Once the questioning was finishes all of the panel members were beaming back at us as we were asked to leave whilst they had a chat with our social worker. We then went back to the room we started in. Sam & I instantly hugged and were elated at how well it went. We both thought we answered all the questions in full and that the panel responded to us well. We only waited a couple of minutes before our social worker came back in to tell us we did really well and how proud they were of us. Normally you would wait a little while for the panel to confer then the chair and vice chair come in to give the panels recommendations. In this case we only waited about a minute before they came back in to tell us that all panel members had voted for us to be approved as adopters. I can’t begin to describe how it felt to be told after all this time that we did it, that we’ve been approved and that we are going to be parents.
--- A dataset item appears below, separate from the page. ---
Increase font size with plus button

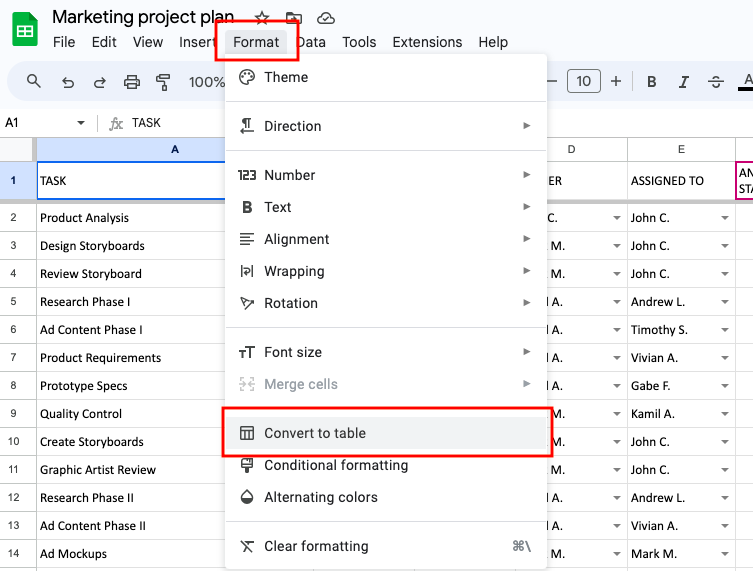click(x=616, y=82)
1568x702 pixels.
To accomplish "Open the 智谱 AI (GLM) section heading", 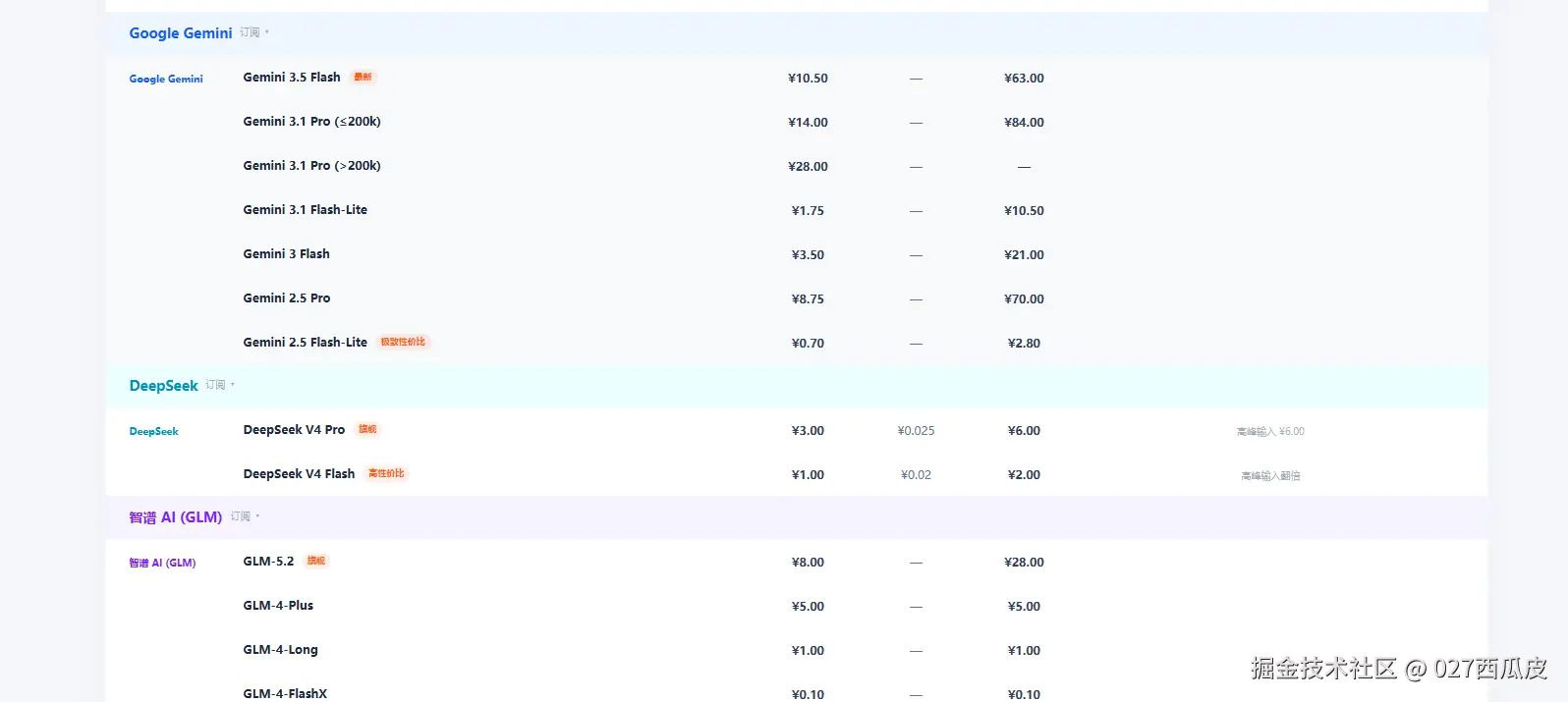I will pyautogui.click(x=176, y=517).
The chair of the panel then lists off the reason why you’ve been approved but honestly I can’t remember much I was too busy thinking about how I’m going to be a dad!
We went out to celebrate with some cocktails, although not too many as it was before 12 on a school night when our social worker called to let us know that panel were so pleased with us and that she would call us next week once we have the official decision. After the panel its then down to the ADM (agency decision maker) to make the finale to decision. This happens a week after panel and thankfully last Wednesday we got the call to let us know we have been officially approved and that our social worker will be in touch when they have the perfect match for us. It’s all been al ittle surreal, but incredibly relieving to know we will be dads its just a case of when our perfect match is found for us.